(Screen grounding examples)
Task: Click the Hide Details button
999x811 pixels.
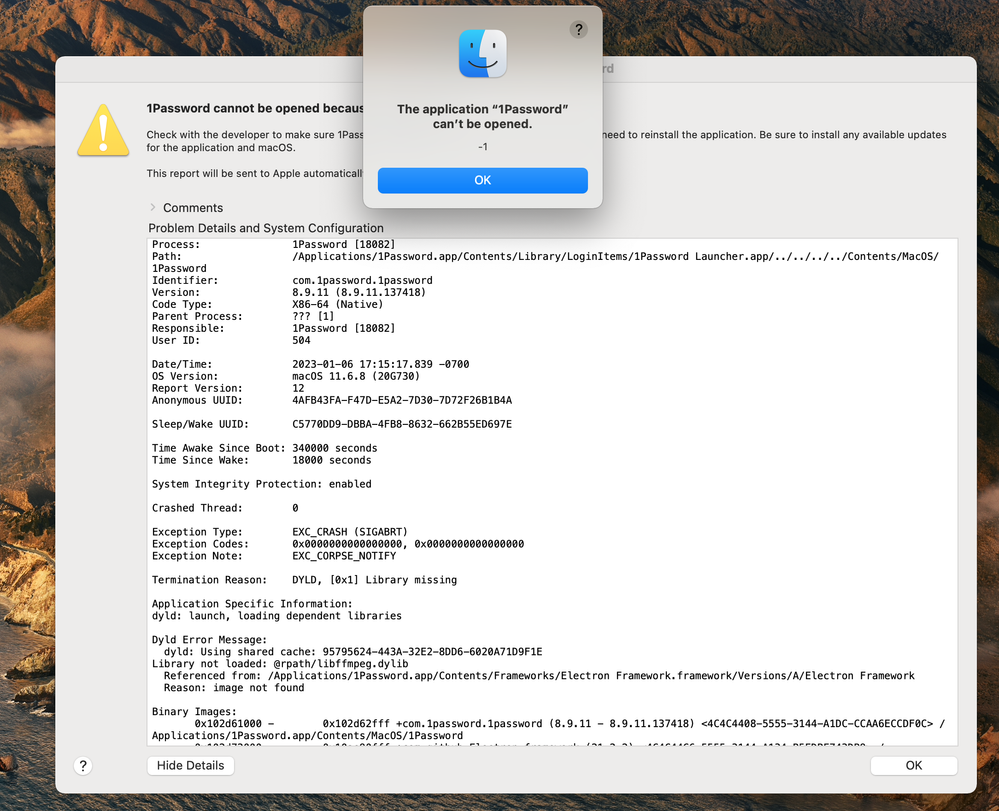Action: pyautogui.click(x=191, y=765)
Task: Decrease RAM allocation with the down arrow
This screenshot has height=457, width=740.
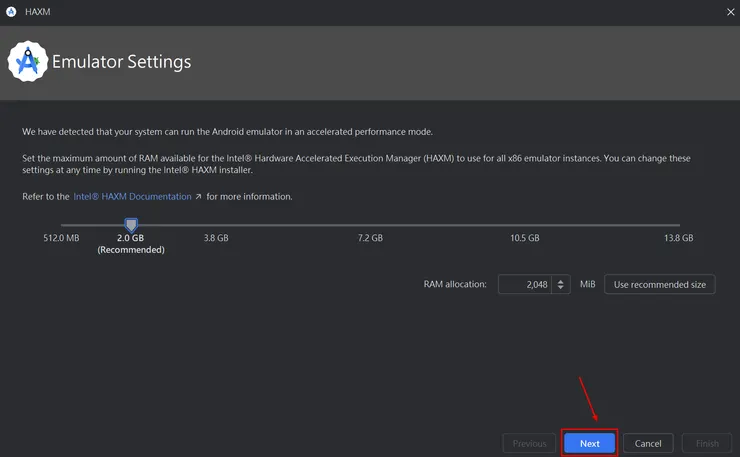Action: click(x=562, y=290)
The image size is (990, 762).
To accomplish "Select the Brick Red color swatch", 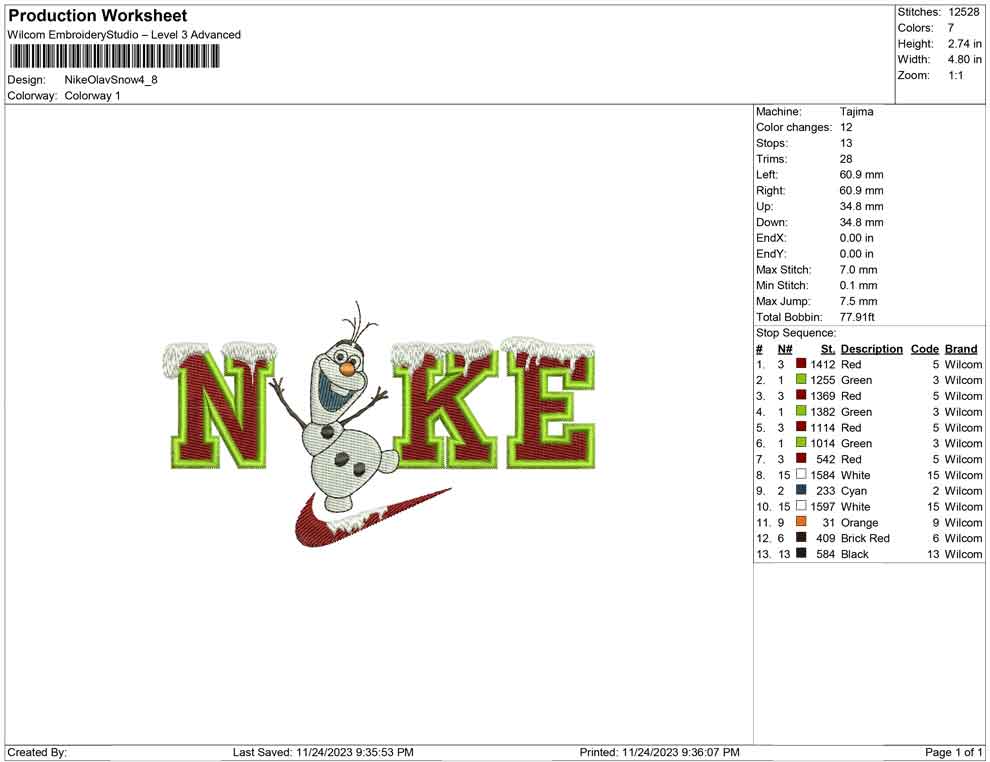I will (800, 538).
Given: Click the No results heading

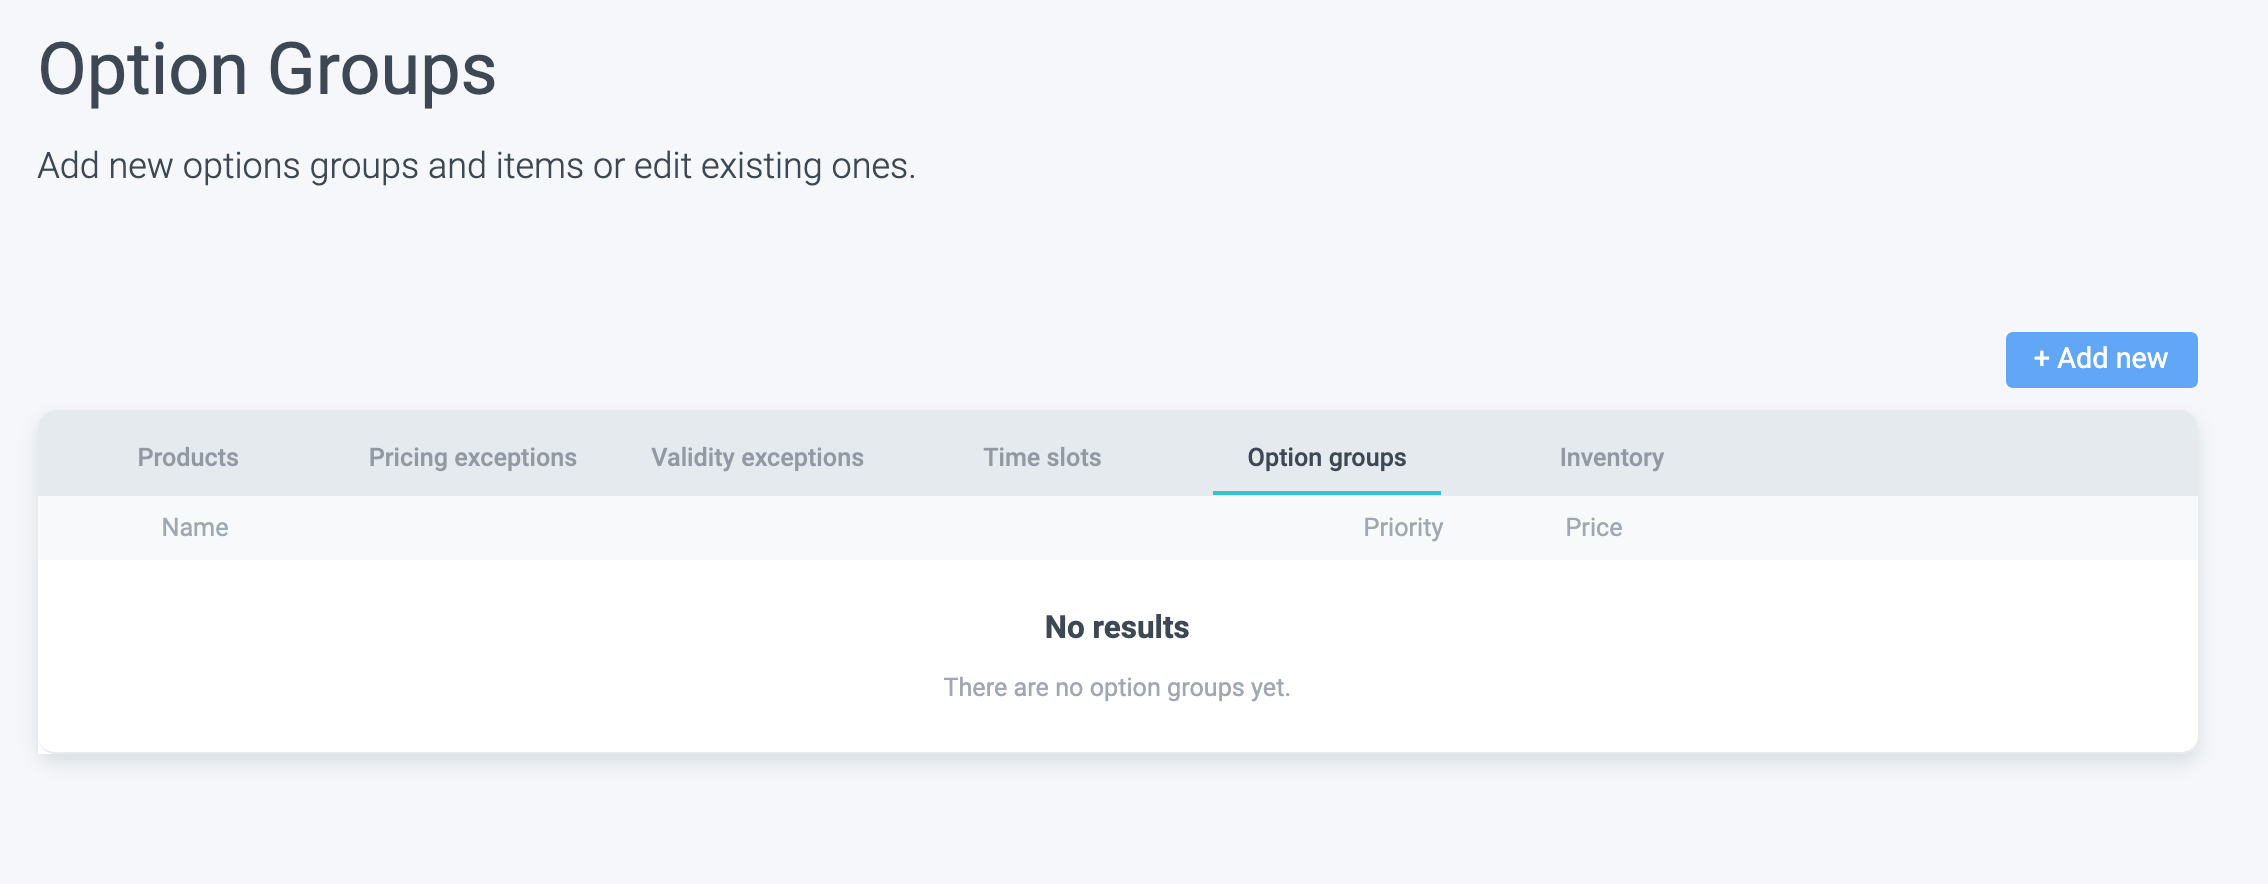Looking at the screenshot, I should click(1116, 627).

■ WHAT YOU SHOULD DO
Select each line of the rows above that contains the word "Task". Copy those lines out in full.

■ EXERCISE RESULT
Task: Click the Hide Details button
Task: Decrease RAM allocation with the down arrow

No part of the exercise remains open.